To determine whether the sharing economy is a wolf in sheep’s clothing or not, the first step is to take a look at the sharing economy’s gray area. I have emphasized that the sharing economy is a baby who we need to take care of. It was born with arguments because it was born with its gray area.
The first sharing-economy-related company is eBay, an online marketplace that facilitates consumer-to-consumer and business-to-consumer sales that launched in 1995. However, the term “sharing economy” suddenly became popular in the last decade. The success of Airbnb and Uber proves that the sharing economy works well. In my first blog post, I discussed a few reasons that make the sharing economy successful, but the most important one is the global recessions. The global recessions make people less willing to take money out of pockets and actively seeking cheaper alternatives. Where there’s a demand, there’s supply. Following Airbnb’s birth, more and more sharing economy companies enter the market after 2008. Then, these companies earn billions of dollars while selling their stories of how the sharing economy can reshape the world in a better way.

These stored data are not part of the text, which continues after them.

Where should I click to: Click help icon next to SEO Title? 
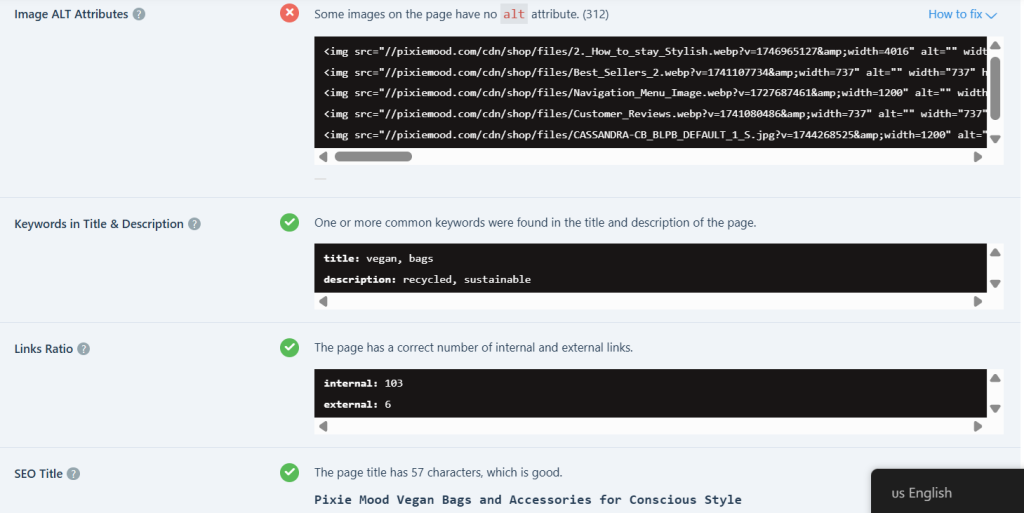pos(74,474)
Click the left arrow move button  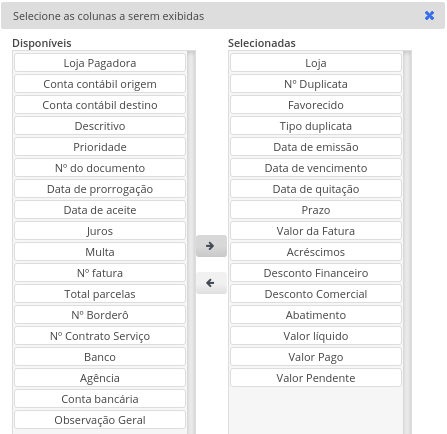pyautogui.click(x=211, y=283)
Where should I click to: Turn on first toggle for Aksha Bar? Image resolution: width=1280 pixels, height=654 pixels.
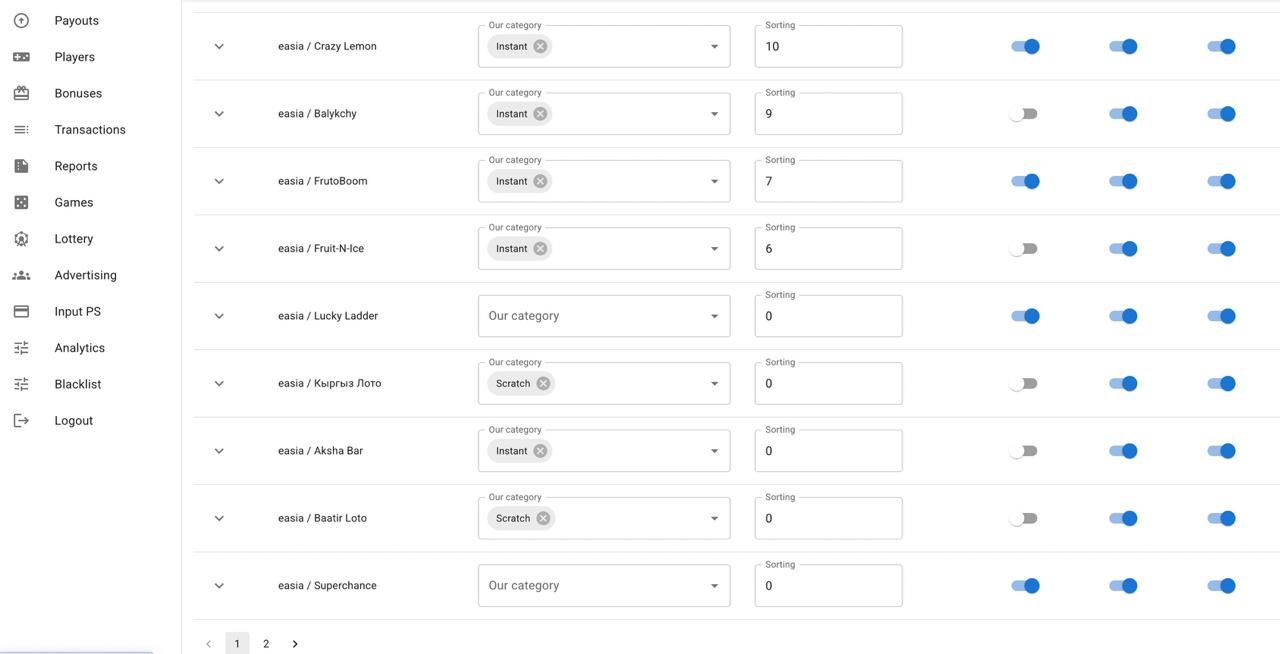coord(1023,451)
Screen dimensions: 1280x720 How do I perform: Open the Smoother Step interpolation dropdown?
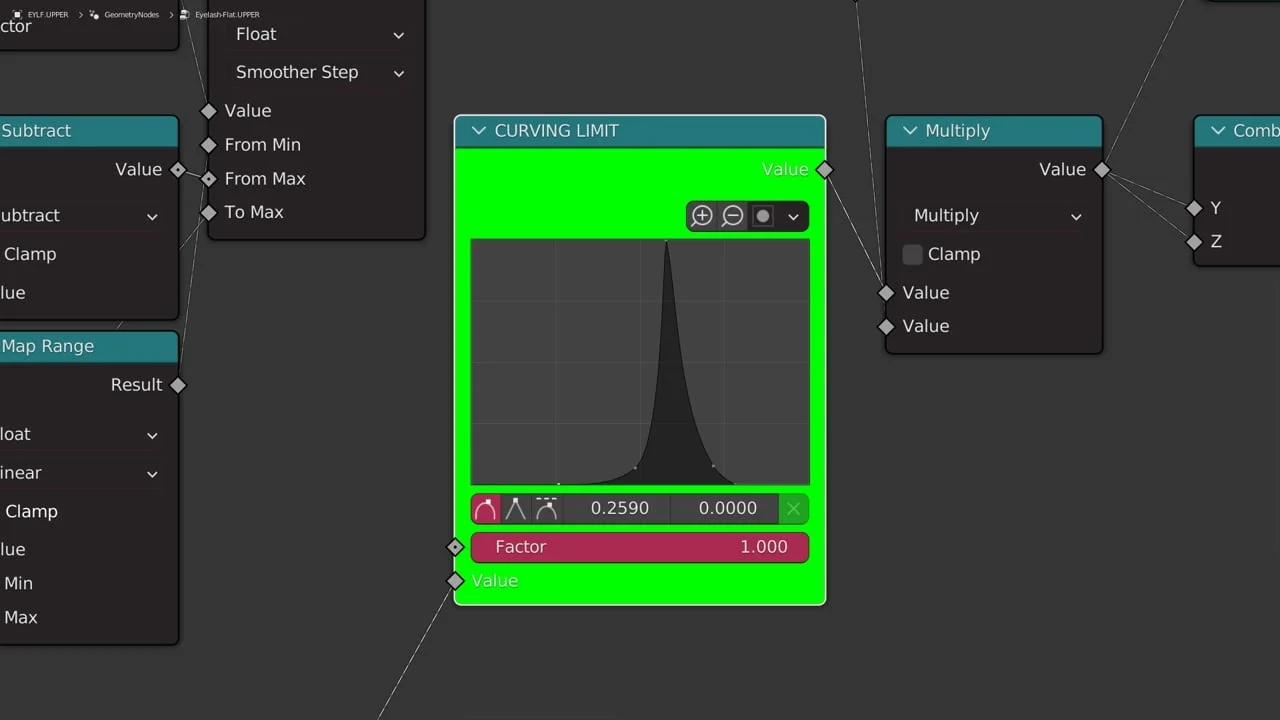click(x=318, y=72)
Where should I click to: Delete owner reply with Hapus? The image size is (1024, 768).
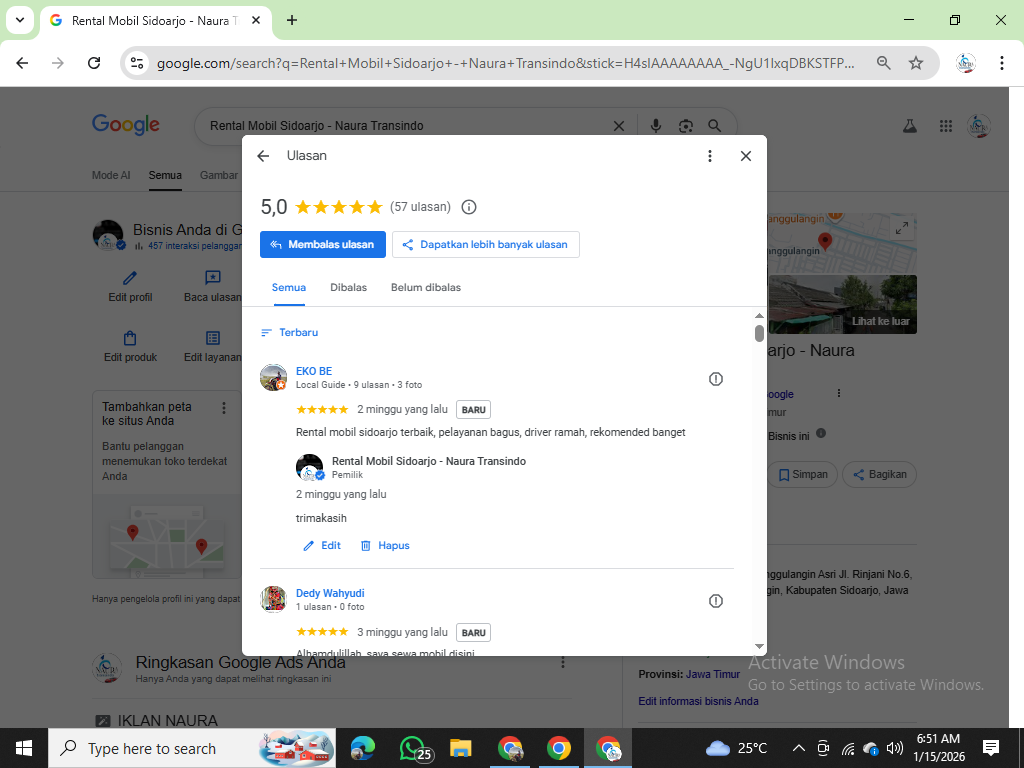[385, 546]
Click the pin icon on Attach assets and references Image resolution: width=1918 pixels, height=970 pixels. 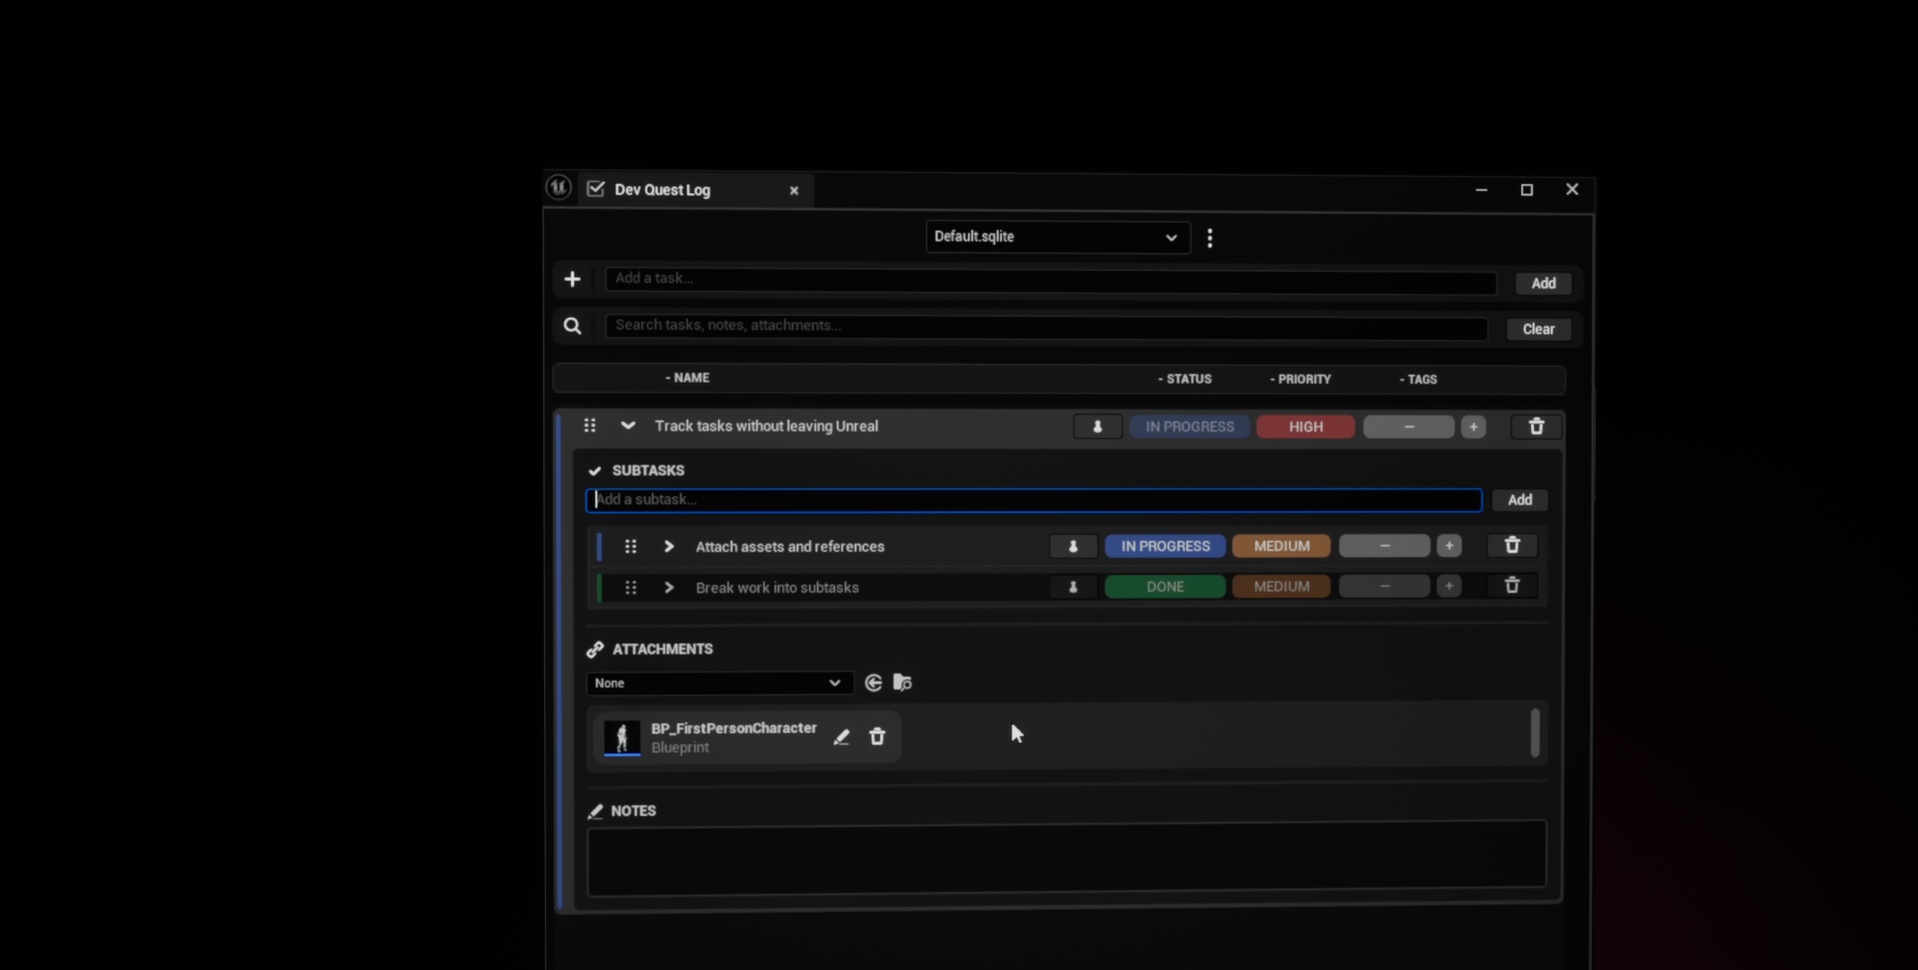(x=1073, y=546)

Nevertheless, as the sharing economy developing, more issues are found. The overall issue is that the law doesn’t consider the existence of the sharing economy. The lack of legal, fiscal and labor regulation is urgent. While taking action to complete the law, arguments come along. Take Airbnb as an example, it is not welcomed in its oldest market, New York City. According to PYMNTS, “The city does not allow owners to rent out their entire home for less than 30 days if the owner is not present on the premises…to help people break the rules for short-term rentals.” Otherwise speaking, if you are an Airbnb host in New York City, you must rent your entire home out for more than a month, or your homes are being used for short-term rentals illegally. Since most of the hosts only rent part of their home out, about two-thirds of the hosts have broken the law.
For this reason, New York City sued Guesty Inc., a startup that provides services for listings on Airbnb and other sites to escalate its war on short-term apartment rentals. The news updated on March 3, 2020, in Bloomberg says, “The city said Guesty Inc.’s business model is focused on helping people flout laws against short-term rentals.” That is to say, the city thinks Guesty Inc.’s business in NYC has damaged the housing market and neighborhood. Besides, a law passed last summer requires the home-sharing services to disclose monthly to the city (the NYC) detailed information about tens of thousands of listings, and the identities and addresses of their hosts according to the New York Times. In other words, Airbnb has to provide its information about hosts to the city government monthly, yet Airbnb claims that it disrupts the privacy of hosts.
The war between Airbnb and New York City is still going on. We can see the gray area in the sharing economy from this complicated example. The law is not complete. It is reasonable to have the city government to take care of the local rental market for equality purposes. It is also right for the company to protect its users’ profit. Similarly, San Francisco required Airbnb hosts to register in the city government before starting to be a host. Another issue here is that the sharing economy does a negative impact on the traditional market. In this case, Airbnb damages the local housing market by taking housing resouces; and those major cities like NYC and San Francisco have a lack of housing.
Remember that, study economy is to study scarcity. Of course, the sharing economy has improved the way to reallocate resources, but it also takes products/labor/capital out of the traditional market. It takes too long to have the market self regulate, so in my opinion, having laws to regulate the market is the most efficient way. New York City has done a good example of regulating the sharing economy by making laws.
Then we need to know, what law to make and how to make law? In the law journal, “Regulating Sharing: The Sharing Economy as an Alternative Capitalist System“, the author Professor Rashmi Dyal-Chand underlines that, “…policymakers do not recognize the sharing economy as a different form of capitalism that it is. They view it as breaking the rules of market behavior, rather than creating a new set of rules.” In other words, the sharing economy is different from capitalism (the traditional market product) so the current laws don’t fit for them and the new laws should be made base on the sharing economy’s character. In her article, Dyal-Chand provides in detail some ways to improve the sharing economy. In my interpretation, the following things need to be considered first: perfect the law (tax, regulation, license), public the information and data, and self-regulation. And yet it will take a while to improve the sharing economy. As Dyal-Chand says, “Meanwhile, the core challenge of protecting customer safety remains largely unaddressed because participants in these markets continue to operate in a gray market of sorts.” (245) The gray area in the market needs to be taken off so that fewer people will be hurt.
Whether the sharing economy does positive or negative effects on our society, its existence reflects part of the situation in the world. This is, we cannot wait to find a better way to solve the scarcity issue. Overall, we are facing issues in the sharing economy because there’s a gray area. The sharing economy is a wolf because it takes sheep’s life (the traditional market); but if we can domesticate this wolf (Eliminate gray areas), it will become our best friend in rising the world economy and solve the scarcity issue.